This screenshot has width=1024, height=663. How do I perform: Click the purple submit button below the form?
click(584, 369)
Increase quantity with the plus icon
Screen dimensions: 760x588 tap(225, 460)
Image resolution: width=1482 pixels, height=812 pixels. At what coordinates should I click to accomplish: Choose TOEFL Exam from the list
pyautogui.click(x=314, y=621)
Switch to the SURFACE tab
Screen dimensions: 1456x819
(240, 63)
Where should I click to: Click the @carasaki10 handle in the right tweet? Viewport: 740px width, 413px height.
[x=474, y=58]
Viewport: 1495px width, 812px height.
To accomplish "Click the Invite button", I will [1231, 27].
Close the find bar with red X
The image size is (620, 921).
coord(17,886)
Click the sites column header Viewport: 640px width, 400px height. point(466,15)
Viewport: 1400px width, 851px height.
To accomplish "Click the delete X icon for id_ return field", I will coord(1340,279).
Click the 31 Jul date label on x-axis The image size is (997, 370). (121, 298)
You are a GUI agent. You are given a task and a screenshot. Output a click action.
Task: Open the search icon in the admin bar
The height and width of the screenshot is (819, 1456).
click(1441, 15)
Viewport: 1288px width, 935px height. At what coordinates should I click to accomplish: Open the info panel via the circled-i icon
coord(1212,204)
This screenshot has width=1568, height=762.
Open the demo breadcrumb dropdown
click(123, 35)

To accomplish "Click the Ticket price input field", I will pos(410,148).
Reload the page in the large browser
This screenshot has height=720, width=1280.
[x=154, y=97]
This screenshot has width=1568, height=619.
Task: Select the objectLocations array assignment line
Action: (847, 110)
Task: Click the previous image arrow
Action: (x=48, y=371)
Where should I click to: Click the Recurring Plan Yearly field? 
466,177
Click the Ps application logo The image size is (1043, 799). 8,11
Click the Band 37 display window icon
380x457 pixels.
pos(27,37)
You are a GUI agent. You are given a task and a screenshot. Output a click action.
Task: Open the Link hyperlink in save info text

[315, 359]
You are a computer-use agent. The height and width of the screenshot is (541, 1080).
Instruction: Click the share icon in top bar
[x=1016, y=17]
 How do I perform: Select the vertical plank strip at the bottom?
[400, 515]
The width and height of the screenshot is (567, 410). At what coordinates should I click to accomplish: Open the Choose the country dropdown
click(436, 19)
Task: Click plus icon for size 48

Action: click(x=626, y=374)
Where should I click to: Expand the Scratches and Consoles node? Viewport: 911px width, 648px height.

○ ○ ○ ○ ○

__REQUIRED WORK__: Rewrite the listing above as a Markdown table with two columns, Row and Line. Number each line in the Row column and drop the blank lines.

__FINAL RESULT__:
| Row | Line |
|---|---|
| 1 | This screenshot has width=1024, height=663. How do I perform: Click the purple submit button below the form? |
| 2 | click(584, 369) |
| 3 | Increase quantity with the plus icon |
| 4 | Screen dimensions: 760x588 tap(225, 460) |
| 5 | Image resolution: width=1482 pixels, height=812 pixels. At what coordinates should I click to accomplish: Choose TOEFL Exam from the list |
| 6 | pyautogui.click(x=314, y=621) |
| 7 | Switch to the SURFACE tab |
| 8 | Screen dimensions: 1456x819 |
| 9 | (240, 63) |
| 10 | Where should I click to: Click the @carasaki10 handle in the right tweet? Viewport: 740px width, 413px height. |
| 11 | [x=474, y=58] |
| 12 | Viewport: 1495px width, 812px height. |
| 13 | To accomplish "Click the Invite button", I will [1231, 27]. |
| 14 | Close the find bar with red X |
| 15 | The image size is (620, 921). |
| 16 | coord(17,886) |
| 17 | Click the sites column header Viewport: 640px width, 400px height. point(466,15) |
| 18 | Viewport: 1400px width, 851px height. |
| 19 | To accomplish "Click the delete X icon for id_ return field", I will coord(1340,279). |
| 20 | Click the 31 Jul date label on x-axis The image size is (997, 370). (121, 298) |
| 21 | You are a GUI agent. You are given a task and a screenshot. Output a click action. |
| 22 | Task: Open the search icon in the admin bar |
| 23 | The height and width of the screenshot is (819, 1456). |
| 24 | click(1441, 15) |
| 25 | Viewport: 1288px width, 935px height. At what coordinates should I click to accomplish: Open the info panel via the circled-i icon |
| 26 | coord(1212,204) |
| 27 | This screenshot has width=1568, height=762. |
| 28 | Open the demo breadcrumb dropdown |
| 29 | click(123, 35) |
| 30 | To accomplish "Click the Ticket price input field", I will pos(410,148). |
| 31 | Reload the page in the large browser |
| 32 | This screenshot has height=720, width=1280. |
| 33 | [x=154, y=97] |
| 34 | This screenshot has width=1568, height=619. |
| 35 | Task: Select the objectLocations array assignment line |
| 36 | Action: (847, 110) |
| 37 | Task: Click the previous image arrow |
| 38 | Action: (x=48, y=371) |
| 39 | Where should I click to: Click the Recurring Plan Yearly field?  |
| 40 | 466,177 |
| 41 | Click the Ps application logo The image size is (1043, 799). 8,11 |
| 42 | Click the Band 37 display window icon |
| 43 | 380x457 pixels. |
| 44 | pos(27,37) |
| 45 | You are a GUI agent. You are given a task and a screenshot. Output a click action. |
| 46 | Task: Open the Link hyperlink in save info text |
| 47 | [315, 359] |
| 48 | You are a computer-use agent. The height and width of the screenshot is (541, 1080). |
| 49 | Instruction: Click the share icon in top bar |
| 50 | [x=1016, y=17] |
| 51 |  How do I perform: Select the vertical plank strip at the bottom? |
| 52 | [400, 515] |
| 53 | The width and height of the screenshot is (567, 410). At what coordinates should I click to accomplish: Open the Choose the country dropdown |
| 54 | click(436, 19) |
| 55 | Task: Click plus icon for size 48 |
| 56 | Action: click(x=626, y=374) |
| 57 | Where should I click to: Expand the Scratches and Consoles node? Viewport: 911px width, 648px height. |